BRIEF: Rewrite the material below as a numbered list with one line per item, leaving out blank lines.

EXCERPTED DATA:
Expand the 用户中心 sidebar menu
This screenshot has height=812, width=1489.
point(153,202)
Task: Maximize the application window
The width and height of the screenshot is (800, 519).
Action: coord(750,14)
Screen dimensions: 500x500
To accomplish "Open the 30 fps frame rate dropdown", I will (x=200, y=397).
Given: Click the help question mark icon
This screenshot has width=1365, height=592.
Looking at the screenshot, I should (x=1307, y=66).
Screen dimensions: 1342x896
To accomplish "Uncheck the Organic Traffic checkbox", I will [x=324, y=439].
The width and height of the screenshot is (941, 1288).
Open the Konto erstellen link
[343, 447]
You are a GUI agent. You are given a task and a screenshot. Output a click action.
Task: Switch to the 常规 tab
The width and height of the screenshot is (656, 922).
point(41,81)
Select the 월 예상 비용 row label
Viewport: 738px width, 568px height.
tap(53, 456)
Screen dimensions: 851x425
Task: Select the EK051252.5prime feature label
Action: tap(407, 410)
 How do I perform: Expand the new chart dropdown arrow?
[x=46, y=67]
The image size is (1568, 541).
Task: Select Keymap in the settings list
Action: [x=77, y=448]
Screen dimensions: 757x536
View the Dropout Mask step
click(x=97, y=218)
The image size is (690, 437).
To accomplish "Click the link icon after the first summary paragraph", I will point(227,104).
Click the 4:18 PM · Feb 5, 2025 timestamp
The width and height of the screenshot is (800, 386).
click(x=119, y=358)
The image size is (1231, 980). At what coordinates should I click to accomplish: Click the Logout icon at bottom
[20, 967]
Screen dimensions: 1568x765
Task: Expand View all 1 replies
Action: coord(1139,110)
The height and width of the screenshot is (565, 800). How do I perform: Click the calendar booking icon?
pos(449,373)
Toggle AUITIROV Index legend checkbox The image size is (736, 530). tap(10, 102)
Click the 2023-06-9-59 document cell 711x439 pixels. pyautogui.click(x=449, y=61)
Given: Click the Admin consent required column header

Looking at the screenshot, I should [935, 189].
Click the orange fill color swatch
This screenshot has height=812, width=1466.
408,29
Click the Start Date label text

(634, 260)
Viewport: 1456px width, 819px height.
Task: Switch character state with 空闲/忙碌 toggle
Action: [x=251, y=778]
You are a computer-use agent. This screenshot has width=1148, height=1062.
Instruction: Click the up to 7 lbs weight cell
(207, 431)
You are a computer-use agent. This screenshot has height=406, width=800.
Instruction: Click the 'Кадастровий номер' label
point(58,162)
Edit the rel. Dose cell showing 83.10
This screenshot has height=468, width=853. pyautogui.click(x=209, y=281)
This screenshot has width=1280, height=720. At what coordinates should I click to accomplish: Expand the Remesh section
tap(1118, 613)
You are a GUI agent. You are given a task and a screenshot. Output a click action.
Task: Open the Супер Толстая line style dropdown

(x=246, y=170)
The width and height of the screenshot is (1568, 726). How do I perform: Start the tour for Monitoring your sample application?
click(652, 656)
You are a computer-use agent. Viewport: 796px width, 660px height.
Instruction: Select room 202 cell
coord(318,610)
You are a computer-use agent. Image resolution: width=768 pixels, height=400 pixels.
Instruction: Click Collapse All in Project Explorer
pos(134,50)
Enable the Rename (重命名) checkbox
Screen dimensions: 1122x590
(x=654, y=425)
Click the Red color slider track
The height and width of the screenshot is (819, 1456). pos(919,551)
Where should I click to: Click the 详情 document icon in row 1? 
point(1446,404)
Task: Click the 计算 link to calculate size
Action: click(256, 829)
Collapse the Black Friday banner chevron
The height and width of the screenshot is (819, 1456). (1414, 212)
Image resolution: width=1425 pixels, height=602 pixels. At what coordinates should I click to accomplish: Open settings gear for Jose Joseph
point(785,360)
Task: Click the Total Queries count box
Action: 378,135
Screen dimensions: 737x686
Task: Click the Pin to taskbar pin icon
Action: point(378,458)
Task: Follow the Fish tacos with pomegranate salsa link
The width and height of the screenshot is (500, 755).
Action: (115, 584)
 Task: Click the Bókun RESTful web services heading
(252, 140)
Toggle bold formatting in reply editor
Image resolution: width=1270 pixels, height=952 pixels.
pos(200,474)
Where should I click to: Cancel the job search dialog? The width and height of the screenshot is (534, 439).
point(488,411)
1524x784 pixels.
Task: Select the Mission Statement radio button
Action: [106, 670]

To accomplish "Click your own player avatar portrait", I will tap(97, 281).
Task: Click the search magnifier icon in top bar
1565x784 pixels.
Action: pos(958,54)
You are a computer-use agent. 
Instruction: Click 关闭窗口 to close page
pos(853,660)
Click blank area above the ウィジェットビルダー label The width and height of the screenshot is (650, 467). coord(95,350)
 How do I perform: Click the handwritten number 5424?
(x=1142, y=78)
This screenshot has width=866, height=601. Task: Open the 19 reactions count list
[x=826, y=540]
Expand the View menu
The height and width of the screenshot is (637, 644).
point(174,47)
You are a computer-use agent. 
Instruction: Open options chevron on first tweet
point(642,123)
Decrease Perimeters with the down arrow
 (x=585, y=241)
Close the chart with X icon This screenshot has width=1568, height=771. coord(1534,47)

EXERCISE SOLUTION:
1. Expand the 用户中心 sidebar menu
2. This screenshot has height=812, width=1489.
3. point(153,202)
4. Task: Maximize the application window
5. The width and height of the screenshot is (800, 519).
6. Action: coord(750,14)
7. Screen dimensions: 500x500
8. To accomplish "Open the 30 fps frame rate dropdown", I will (x=200, y=397).
9. Given: Click the help question mark icon
10. This screenshot has width=1365, height=592.
11. Looking at the screenshot, I should (x=1307, y=66).
12. Screen dimensions: 1342x896
13. To accomplish "Uncheck the Organic Traffic checkbox", I will [x=324, y=439].
14. The width and height of the screenshot is (941, 1288).
15. Open the Konto erstellen link
16. [343, 447]
17. You are a GUI agent. You are given a task and a screenshot. Output a click action.
18. Task: Switch to the 常规 tab
19. The width and height of the screenshot is (656, 922).
20. point(41,81)
21. Select the 월 예상 비용 row label
22. Viewport: 738px width, 568px height.
23. tap(53, 456)
24. Screen dimensions: 851x425
25. Task: Select the EK051252.5prime feature label
26. Action: tap(407, 410)
27.  How do I perform: Expand the new chart dropdown arrow?
28. [x=46, y=67]
29. The image size is (1568, 541).
30. Task: Select Keymap in the settings list
31. Action: [x=77, y=448]
32. Screen dimensions: 757x536
33. View the Dropout Mask step
34. click(x=97, y=218)
35. The image size is (690, 437).
36. To accomplish "Click the link icon after the first summary paragraph", I will point(227,104).
37. Click the 4:18 PM · Feb 5, 2025 timestamp
38. The width and height of the screenshot is (800, 386).
39. click(x=119, y=358)
40. The image size is (1231, 980). At what coordinates should I click to accomplish: Click the Logout icon at bottom
41. [20, 967]
42. Screen dimensions: 1568x765
43. Task: Expand View all 1 replies
44. Action: coord(1139,110)
45. The height and width of the screenshot is (565, 800). How do I perform: Click the calendar booking icon?
46. pos(449,373)
47. Toggle AUITIROV Index legend checkbox The image size is (736, 530). tap(10, 102)
48. Click the 2023-06-9-59 document cell 711x439 pixels. pyautogui.click(x=449, y=61)
49. Given: Click the Admin consent required column header
50. Looking at the screenshot, I should [935, 189].
51. Click the orange fill color swatch
52. This screenshot has height=812, width=1466.
53. 408,29
54. Click the Start Date label text
55. (634, 260)
56. Viewport: 1456px width, 819px height.
57. Task: Switch character state with 空闲/忙碌 toggle
58. Action: [x=251, y=778]
59. You are a computer-use agent. This screenshot has width=1148, height=1062.
60. Instruction: Click the up to 7 lbs weight cell
61. (207, 431)
62. You are a computer-use agent. This screenshot has height=406, width=800.
63. Instruction: Click the 'Кадастровий номер' label
64. point(58,162)
65. Edit the rel. Dose cell showing 83.10
66. This screenshot has height=468, width=853. pyautogui.click(x=209, y=281)
67. This screenshot has width=1280, height=720. At what coordinates should I click to accomplish: Expand the Remesh section
68. tap(1118, 613)
69. You are a GUI agent. You are given a task and a screenshot. Output a click action.
70. Task: Open the Супер Толстая line style dropdown
71. (x=246, y=170)
72. The width and height of the screenshot is (1568, 726). How do I perform: Start the tour for Monitoring your sample application?
73. click(652, 656)
74. You are a computer-use agent. Viewport: 796px width, 660px height.
75. Instruction: Select room 202 cell
76. coord(318,610)
77. You are a computer-use agent. Image resolution: width=768 pixels, height=400 pixels.
78. Instruction: Click Collapse All in Project Explorer
79. pos(134,50)
80. Enable the Rename (重命名) checkbox
81. Screen dimensions: 1122x590
82. (x=654, y=425)
83. Click the Red color slider track
84. The height and width of the screenshot is (819, 1456). pos(919,551)
85. Where should I click to: Click the 详情 document icon in row 1? 
86. point(1446,404)
87. Task: Click the 计算 link to calculate size
88. Action: click(256, 829)
89. Collapse the Black Friday banner chevron
90. The height and width of the screenshot is (819, 1456). (1414, 212)
91. Image resolution: width=1425 pixels, height=602 pixels. At what coordinates should I click to accomplish: Open settings gear for Jose Joseph
92. point(785,360)
93. Task: Click the Total Queries count box
94. Action: 378,135
95. Screen dimensions: 737x686
96. Task: Click the Pin to taskbar pin icon
97. Action: point(378,458)
98. Task: Follow the Fish tacos with pomegranate salsa link
99. The width and height of the screenshot is (500, 755).
100. Action: (115, 584)
101.  Task: Click the Bókun RESTful web services heading
102. (252, 140)
103. Toggle bold formatting in reply editor
104. Image resolution: width=1270 pixels, height=952 pixels.
105. pos(200,474)
106. Where should I click to: Cancel the job search dialog? The width and height of the screenshot is (534, 439).
107. point(488,411)
108. 1524x784 pixels.
109. Task: Select the Mission Statement radio button
110. Action: [106, 670]
111. To accomplish "Click your own player avatar portrait", I will tap(97, 281).
112. Task: Click the search magnifier icon in top bar
113. 1565x784 pixels.
114. Action: pos(958,54)
115. You are a computer-use agent. 
116. Instruction: Click 关闭窗口 to close page
117. pos(853,660)
118. Click blank area above the ウィジェットビルダー label The width and height of the screenshot is (650, 467). coord(95,350)
119.  How do I perform: Click the handwritten number 5424?
120. (x=1142, y=78)
121. This screenshot has width=866, height=601. Task: Open the 19 reactions count list
122. [x=826, y=540]
123. Expand the View menu
124. The height and width of the screenshot is (637, 644).
125. point(174,47)
126. You are a computer-use agent. 
127. Instruction: Open options chevron on first tweet
128. point(642,123)
129. Decrease Perimeters with the down arrow
130.  (x=585, y=241)
131. Close the chart with X icon This screenshot has width=1568, height=771. coord(1534,47)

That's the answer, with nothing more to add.